Mobile Accessibility?

The original techno-dazzle in content distribution. Image via Wikimedia Commons.

By Will Rourk

In 2009, the National Federation for the Blind (NFB) and the American Council of the Blind (ACB) filed a discrimination suit against Arizona State University, alleging that the school violated the Americans with Disabilities Act. The Kindle DX that students were required to use in a pilot program left at least one of them, Darrell Shandrow, unable to access all of the same features as his classmates. Shandrow is blind and while the Kindle had Text-to-Speech (TTS), it could not—at the time—allow him to navigate its menus.

Arizona State University settled with the NFB and the ACB in January and admitted that the Kindle might not have been the best solution for a pilot program. But, the debate about accessibility continues in schools across the country. Many of them, from grade schools to universities, are experimenting with E-reader technologies to reduce the number of books that students have to carry. In doing so, some have run into trouble when the technology hasn’t quite caught up to itself in being all things to all people.

Blogs that advocate for assistive technologies such as Access Tech News or Abled Body have shaped requirements that would make E-readers more accessible devices for the seeing-, hearing-, and reading-impaired. Closed-caption content, white-on-black and high-contrast reverse video screen displays, VoiceOver (a screen reader function that lets you know which icon your finger is hovering over) are notable. All of these features are available on Apple’s new iPad and, outside of the iPad, TTS is an optionon most other devices, like Amazon’s Kindle or Barnes and Noble’s Nook.
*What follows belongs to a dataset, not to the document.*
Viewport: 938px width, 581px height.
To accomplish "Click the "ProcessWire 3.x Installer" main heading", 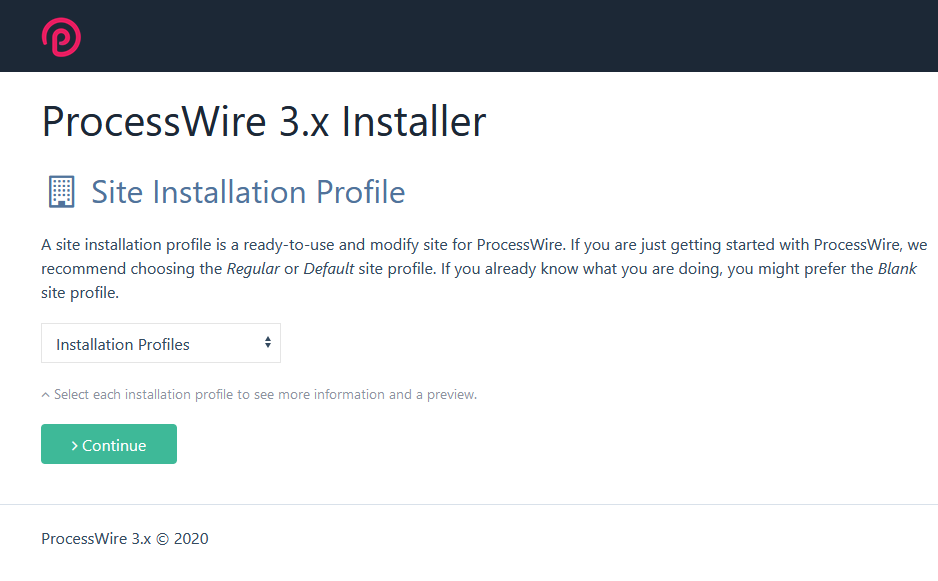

At this year’s Consumer Electronics Show (CES) a pastiche of electronic books (Ebooks) displayed more gadgetry than we’ve seen since E-reader technologies took off a few years ago. Technology news blogs herald these devices for their portability, which make it easier and easier to carry around multiple books in a compact way. Still, they amount to nothing more than techno-dazzle as we are forced to choose between proprietary formats while under constant bombardment by hoards of new devices that promise to make our lives evermore entertaining. Being a reader has never been more complicated.

For the most part, the appeal of E-readers is directed at those of us who have command of our facilities: unimpaired sight, hearing, and comprehension. Sensory-impaired and learning-disabled individuals can find these E-readers restrictive and their content unattainable.

What happens when the paragon of usefulness becomes downright unusable?

Of course, E-readers in the marketplace will continue to evolve by virtue of the market, itself. But, when E-readers are given to students—in Arizona or anywhere—they must meet a level of accessibility that satisfies everyone. Nine months after the ASU settlement, accessibility among E-readers continues to evolve. But, an air-tight case for their utility, in terms of possessing universal accessibility, has yet to be made.

Will Rourk is a digital media specialist in the University of Virginia Library System’s Digital Medial Lab.